* **EXERCISE INSTRUCTIONS**
Please reproduce verbatim the lines below, from the first through the one with "Task: Collapse the Size filter section".

* **DATASET RECORDS**
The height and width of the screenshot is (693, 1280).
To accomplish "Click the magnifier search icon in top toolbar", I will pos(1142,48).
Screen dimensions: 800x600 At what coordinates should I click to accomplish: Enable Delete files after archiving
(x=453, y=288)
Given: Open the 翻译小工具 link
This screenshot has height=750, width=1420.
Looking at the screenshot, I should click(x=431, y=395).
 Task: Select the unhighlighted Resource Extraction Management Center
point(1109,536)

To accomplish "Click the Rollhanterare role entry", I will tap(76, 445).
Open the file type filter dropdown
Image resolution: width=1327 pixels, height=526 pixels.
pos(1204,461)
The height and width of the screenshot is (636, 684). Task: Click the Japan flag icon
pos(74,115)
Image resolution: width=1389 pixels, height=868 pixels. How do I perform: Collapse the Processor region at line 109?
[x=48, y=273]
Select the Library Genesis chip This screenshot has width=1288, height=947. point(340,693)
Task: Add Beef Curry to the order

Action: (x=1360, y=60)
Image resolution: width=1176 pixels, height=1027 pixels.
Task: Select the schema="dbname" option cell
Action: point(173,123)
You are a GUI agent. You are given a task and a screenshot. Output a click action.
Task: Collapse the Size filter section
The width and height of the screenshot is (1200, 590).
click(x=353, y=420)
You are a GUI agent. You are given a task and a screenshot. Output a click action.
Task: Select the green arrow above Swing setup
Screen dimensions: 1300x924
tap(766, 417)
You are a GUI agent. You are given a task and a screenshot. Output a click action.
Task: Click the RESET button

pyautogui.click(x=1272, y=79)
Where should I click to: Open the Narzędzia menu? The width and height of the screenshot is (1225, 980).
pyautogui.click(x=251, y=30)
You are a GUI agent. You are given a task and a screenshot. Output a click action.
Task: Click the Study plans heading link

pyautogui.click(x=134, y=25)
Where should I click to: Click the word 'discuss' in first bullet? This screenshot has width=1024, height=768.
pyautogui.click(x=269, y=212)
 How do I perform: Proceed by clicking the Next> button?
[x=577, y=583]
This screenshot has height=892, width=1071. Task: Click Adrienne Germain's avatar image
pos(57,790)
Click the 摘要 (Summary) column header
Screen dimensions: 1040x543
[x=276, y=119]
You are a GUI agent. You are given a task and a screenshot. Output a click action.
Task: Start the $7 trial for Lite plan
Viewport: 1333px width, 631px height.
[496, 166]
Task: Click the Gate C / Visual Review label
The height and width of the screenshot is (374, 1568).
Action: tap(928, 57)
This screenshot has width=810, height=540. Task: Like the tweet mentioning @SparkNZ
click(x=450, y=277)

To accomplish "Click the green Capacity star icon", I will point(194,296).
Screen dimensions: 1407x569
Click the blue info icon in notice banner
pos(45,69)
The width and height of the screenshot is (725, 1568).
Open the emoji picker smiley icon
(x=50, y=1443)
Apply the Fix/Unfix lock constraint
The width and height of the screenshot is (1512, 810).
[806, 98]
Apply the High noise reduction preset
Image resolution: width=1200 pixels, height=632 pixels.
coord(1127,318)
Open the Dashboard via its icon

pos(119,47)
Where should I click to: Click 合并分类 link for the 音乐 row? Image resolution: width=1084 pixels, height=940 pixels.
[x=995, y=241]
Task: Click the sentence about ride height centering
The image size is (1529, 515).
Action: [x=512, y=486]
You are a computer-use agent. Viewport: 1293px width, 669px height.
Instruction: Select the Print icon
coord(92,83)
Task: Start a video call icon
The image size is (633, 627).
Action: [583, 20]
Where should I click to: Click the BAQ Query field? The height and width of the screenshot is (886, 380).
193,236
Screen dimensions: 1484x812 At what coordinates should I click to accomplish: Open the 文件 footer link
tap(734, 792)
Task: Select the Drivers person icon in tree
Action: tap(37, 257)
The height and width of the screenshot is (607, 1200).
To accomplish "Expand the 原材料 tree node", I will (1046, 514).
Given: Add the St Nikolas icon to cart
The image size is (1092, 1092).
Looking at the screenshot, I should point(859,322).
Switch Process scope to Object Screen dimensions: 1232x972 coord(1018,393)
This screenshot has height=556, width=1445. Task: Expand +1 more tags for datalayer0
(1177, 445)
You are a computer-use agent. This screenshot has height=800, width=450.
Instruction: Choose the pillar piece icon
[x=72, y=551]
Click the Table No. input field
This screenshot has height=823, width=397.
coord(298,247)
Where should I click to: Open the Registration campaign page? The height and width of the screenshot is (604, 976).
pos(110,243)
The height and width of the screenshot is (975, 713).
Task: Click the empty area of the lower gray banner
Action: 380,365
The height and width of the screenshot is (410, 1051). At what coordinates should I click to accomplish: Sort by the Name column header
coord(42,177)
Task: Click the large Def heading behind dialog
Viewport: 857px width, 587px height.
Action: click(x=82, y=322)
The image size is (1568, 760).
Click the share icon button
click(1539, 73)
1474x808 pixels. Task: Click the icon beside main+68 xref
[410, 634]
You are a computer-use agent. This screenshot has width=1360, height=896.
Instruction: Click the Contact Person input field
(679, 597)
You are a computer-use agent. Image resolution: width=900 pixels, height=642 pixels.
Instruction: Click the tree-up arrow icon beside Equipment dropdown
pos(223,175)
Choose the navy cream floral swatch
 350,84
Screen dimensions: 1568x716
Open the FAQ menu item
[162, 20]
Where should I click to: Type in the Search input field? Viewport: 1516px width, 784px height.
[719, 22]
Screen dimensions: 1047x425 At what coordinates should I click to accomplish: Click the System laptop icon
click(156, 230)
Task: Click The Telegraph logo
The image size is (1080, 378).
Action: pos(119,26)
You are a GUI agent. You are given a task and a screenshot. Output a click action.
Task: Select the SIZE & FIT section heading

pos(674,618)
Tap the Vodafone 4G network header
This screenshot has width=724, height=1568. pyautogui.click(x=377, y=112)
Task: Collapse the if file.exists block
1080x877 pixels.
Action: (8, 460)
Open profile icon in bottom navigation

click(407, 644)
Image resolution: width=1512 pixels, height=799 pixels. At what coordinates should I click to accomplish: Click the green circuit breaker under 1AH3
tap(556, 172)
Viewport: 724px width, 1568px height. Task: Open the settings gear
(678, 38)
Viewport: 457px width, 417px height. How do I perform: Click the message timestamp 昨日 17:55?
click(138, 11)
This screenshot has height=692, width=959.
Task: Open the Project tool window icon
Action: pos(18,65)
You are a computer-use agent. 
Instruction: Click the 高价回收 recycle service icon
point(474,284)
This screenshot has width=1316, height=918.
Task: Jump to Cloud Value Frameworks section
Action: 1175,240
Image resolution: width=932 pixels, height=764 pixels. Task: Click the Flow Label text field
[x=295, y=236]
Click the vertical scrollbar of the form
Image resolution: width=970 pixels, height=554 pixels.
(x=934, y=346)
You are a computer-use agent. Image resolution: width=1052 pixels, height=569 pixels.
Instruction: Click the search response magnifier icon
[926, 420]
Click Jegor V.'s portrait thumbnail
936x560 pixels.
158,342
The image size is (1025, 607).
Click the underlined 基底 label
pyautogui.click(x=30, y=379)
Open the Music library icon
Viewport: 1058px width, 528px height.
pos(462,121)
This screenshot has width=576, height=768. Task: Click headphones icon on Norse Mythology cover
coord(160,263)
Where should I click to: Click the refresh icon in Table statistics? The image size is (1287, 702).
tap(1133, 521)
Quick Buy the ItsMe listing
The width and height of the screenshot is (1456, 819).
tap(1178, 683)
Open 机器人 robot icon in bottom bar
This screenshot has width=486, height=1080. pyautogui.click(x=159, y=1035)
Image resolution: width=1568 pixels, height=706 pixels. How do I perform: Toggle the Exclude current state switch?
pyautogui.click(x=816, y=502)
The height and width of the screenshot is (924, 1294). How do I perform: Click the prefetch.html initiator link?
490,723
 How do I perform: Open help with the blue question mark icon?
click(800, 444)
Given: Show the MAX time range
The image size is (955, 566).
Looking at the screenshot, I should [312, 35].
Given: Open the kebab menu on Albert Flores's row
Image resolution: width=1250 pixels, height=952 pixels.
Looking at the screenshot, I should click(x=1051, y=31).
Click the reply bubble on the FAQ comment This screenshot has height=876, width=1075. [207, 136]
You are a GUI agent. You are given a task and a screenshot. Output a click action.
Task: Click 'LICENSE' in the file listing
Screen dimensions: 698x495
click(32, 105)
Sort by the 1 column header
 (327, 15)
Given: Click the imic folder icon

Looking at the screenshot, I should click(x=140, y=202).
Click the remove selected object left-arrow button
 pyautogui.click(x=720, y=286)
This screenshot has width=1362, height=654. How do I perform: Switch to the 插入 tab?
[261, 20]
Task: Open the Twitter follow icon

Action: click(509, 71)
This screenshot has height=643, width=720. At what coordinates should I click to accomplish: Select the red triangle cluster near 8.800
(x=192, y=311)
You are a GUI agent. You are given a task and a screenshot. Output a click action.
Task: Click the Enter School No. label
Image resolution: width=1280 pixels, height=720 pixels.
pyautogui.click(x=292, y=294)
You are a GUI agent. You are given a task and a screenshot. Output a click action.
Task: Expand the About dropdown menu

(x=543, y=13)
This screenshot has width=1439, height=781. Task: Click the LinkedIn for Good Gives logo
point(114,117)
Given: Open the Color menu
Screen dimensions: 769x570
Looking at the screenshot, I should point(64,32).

* **TASK OUTPUT**
The height and width of the screenshot is (693, 1280).
To accomplish "Click the magnifier search icon in top toolbar", I will pos(1142,48).
Screen dimensions: 800x600 At what coordinates should I click to accomplish: Enable Delete files after archiving
(x=453, y=288)
Given: Open the 翻译小工具 link
This screenshot has height=750, width=1420.
Looking at the screenshot, I should click(x=431, y=395).
 Task: Select the unhighlighted Resource Extraction Management Center
point(1109,536)

To accomplish "Click the Rollhanterare role entry", I will tap(76, 445).
Open the file type filter dropdown
Image resolution: width=1327 pixels, height=526 pixels.
pos(1204,461)
The height and width of the screenshot is (636, 684). Task: Click the Japan flag icon
pos(74,115)
Image resolution: width=1389 pixels, height=868 pixels. How do I perform: Collapse the Processor region at line 109?
[x=48, y=273]
Select the Library Genesis chip This screenshot has width=1288, height=947. point(340,693)
Task: Add Beef Curry to the order

Action: (x=1360, y=60)
Image resolution: width=1176 pixels, height=1027 pixels.
Task: Select the schema="dbname" option cell
Action: point(173,123)
You are a GUI agent. You are given a task and a screenshot. Output a click action.
Task: Collapse the Size filter section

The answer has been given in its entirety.